Inside my heart beats like a girl

Did you know No Cities to Love, the new album by Sleater-Kinney, came out this year? Because I swear it’s been running in my veins for a decade.

Just thinking about the fact that Sleater-Kinney came back together for an album and a tour after nine years apart turns up the little pilot light inside of me. I can’t believe I got to see them in February, in between giant blizzards. I can’t believe how good the album is. All of their albums. They’re all on fire, sizzling, aching, desperate, strong. So as the year ends, I really want to say something more about them. About the album. About what it means to me, and how important it’s been. But I don’t know how.

I want an anthem
A singular anthem
An answer and a force
To feel rhythm in silence
A weapon not violence
A power, power source

Okay. Forget my past. Forget when and where and how I discovered Sleater-Kinney. Forget the electricity every time I listened to “Words and Guitar,” the utter shock when The Woods came out like a freight train, different and exactly right. Forget how I want parts of “One Beat” tattooed on my stone heart. Forget all of that, and remember that they broke up in 2006 and I never saw them. Remember that they went on to do other things, and I thought, that’s good. Portlandia is fun. The Corin Tucker Project is great. Wild Flag is a racehorse.

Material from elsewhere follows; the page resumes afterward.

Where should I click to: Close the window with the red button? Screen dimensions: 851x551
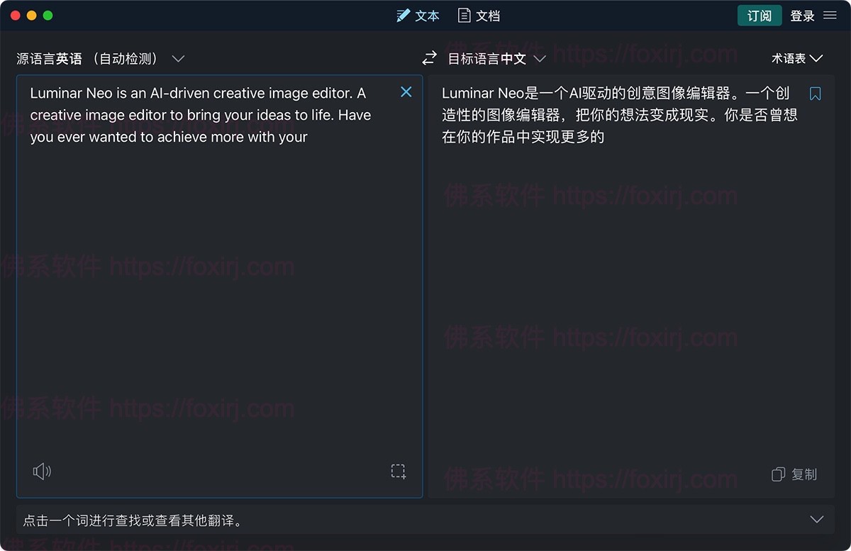[x=16, y=16]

The weird thing is, if you had asked me my top five favorite bands a year before S-K came back, I might not have thought to mention them. I never stopped listening to them, but I would’ve answered with something else, and maybe when I thought about it a while I’d say “Oh yeah, and I still like Sleater-Kinney.” But the second there was hint of new life, new growth, new shoots furiously springing up from a plot I’d been walking by every day, well, it was like some secret dream had come true.

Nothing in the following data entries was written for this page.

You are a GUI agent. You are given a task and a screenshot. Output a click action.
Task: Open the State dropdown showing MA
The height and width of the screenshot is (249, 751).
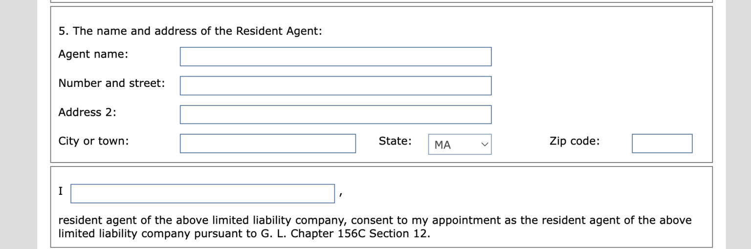click(x=455, y=145)
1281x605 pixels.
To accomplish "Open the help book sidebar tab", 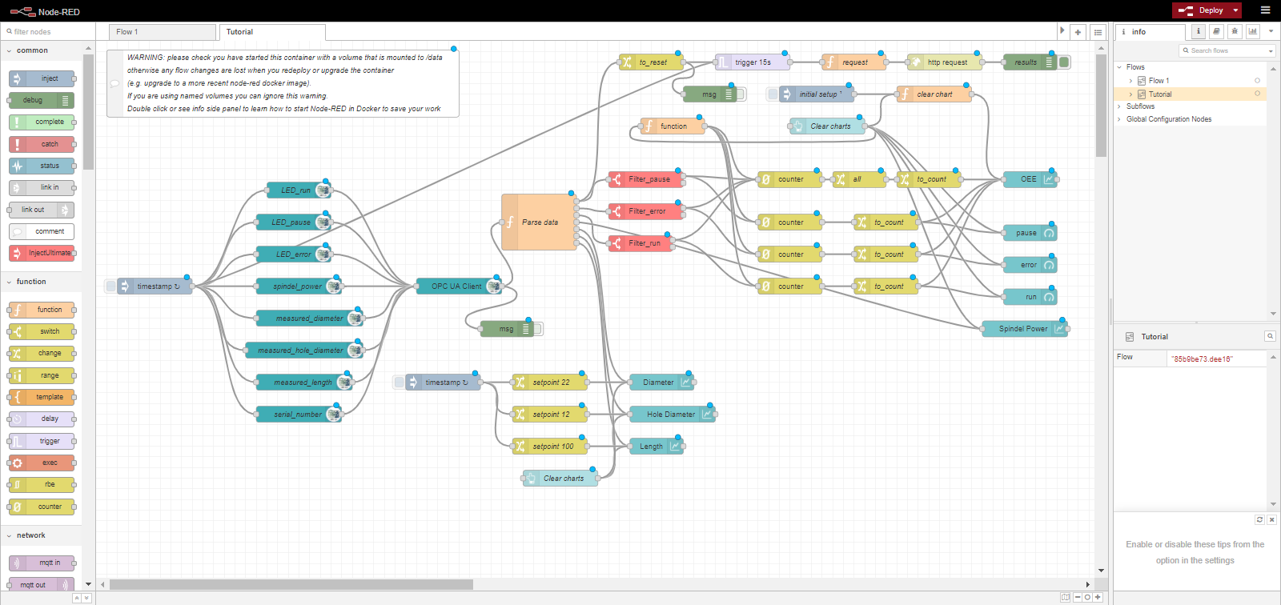I will point(1216,31).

No Cities to Love made Sleater-Kinney essential to me again. Essential to me being conscious, to understanding some inarticulate part of me that is never satisfied.

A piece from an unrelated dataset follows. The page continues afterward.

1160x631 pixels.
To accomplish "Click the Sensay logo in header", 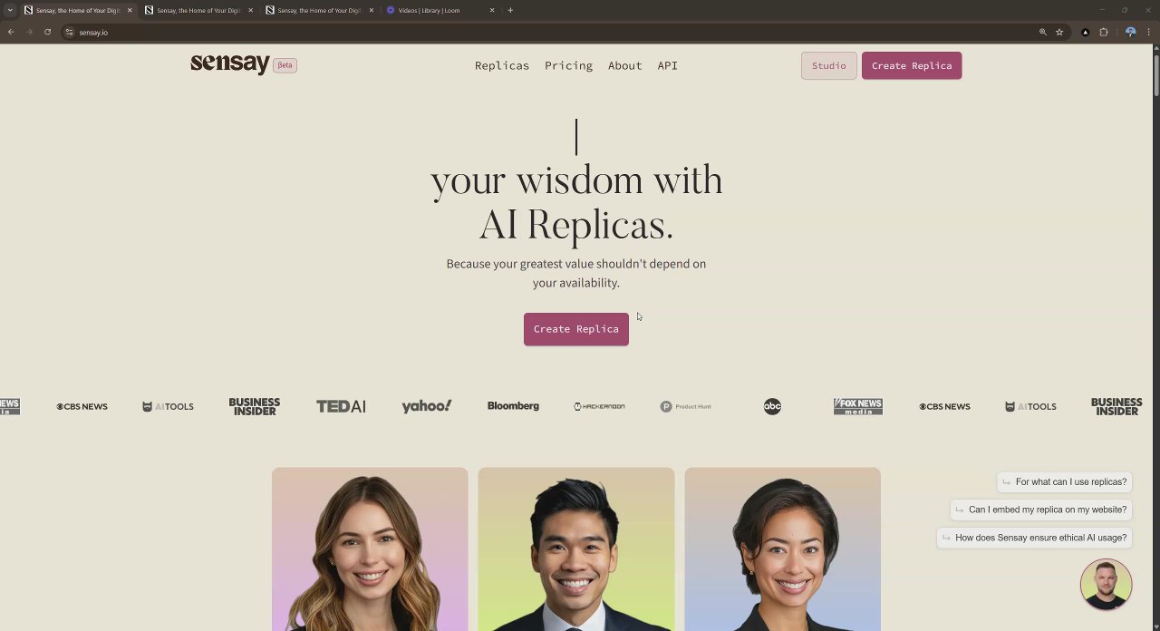I will [230, 63].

A while back I read Girls to the Front which is a sort of history of riot grrrl, then I saw The Punk Singer, which is about Kathleen Hanna, and then to culminate it all came No Cities to Love. Like the world was reminding me how important all this was to me when I was a teenager, angry without understanding why, dissatisfied and yearning. It all came back as I’ve grown up, growing somewhat steadier, finding kindness and some contentment, and it came back to remind me that I’m still not satisfied. Some things may be better than they were, both in the world and just for me personally. But it’s not good enough. There are still things that make me angry and dissatisfied, keep me yearning for tomorrow to be better, only now, maybe, I can articulate some of it.

My baby loves me, I’m so angry
Anger makes me a modern girl
Took my money, I couldn’t buy nothin’
I’m sick of this brave new world

I’m not saying these feelings are good and useful. They’re desperate and hard to manage. They’re rough on you, inside. Sometimes you feel useless and powerless, no matter how many ways you think you might be able to do something — something else in life gets in the way, or you act and nothing changes, or you act and see something else, and it’s never-ending, you’re always wanting more, you’re always wanting better, but. But the world is the world. There’s always something. You will always have this feeling. What it needs is a sound, a voice, another person claiming it with you.

I close my eyes and think hard enough and I can still see and hear and feel the way Corin clung to the mic and sang-screamed-wailed “gimme love” near the close of the concert; I can feel the beat of the drums and the throb of guitars and the way Carrie eats the line “leave them nothing to devour”; I am transported back and singing along to “Modern Girl” with everyone else all of us feeling every damn word. I’m not one for Group Experiences, but this is my tribe, this and #spacewitches.

I feel so much stronger now that you’re here
We’ve got so much to do, let me make that clear

The videos below are from my concert, but a video can never ever capture the live concert experience, especially for a band like Sleater-Kinney. But for what it’s worth, I was a little farther back than the first video, but on the other side, in front of Carrie.

Y’all, I love Sleater-Kinney a lot. Just wait until I get my hands on Carrie’s memoir.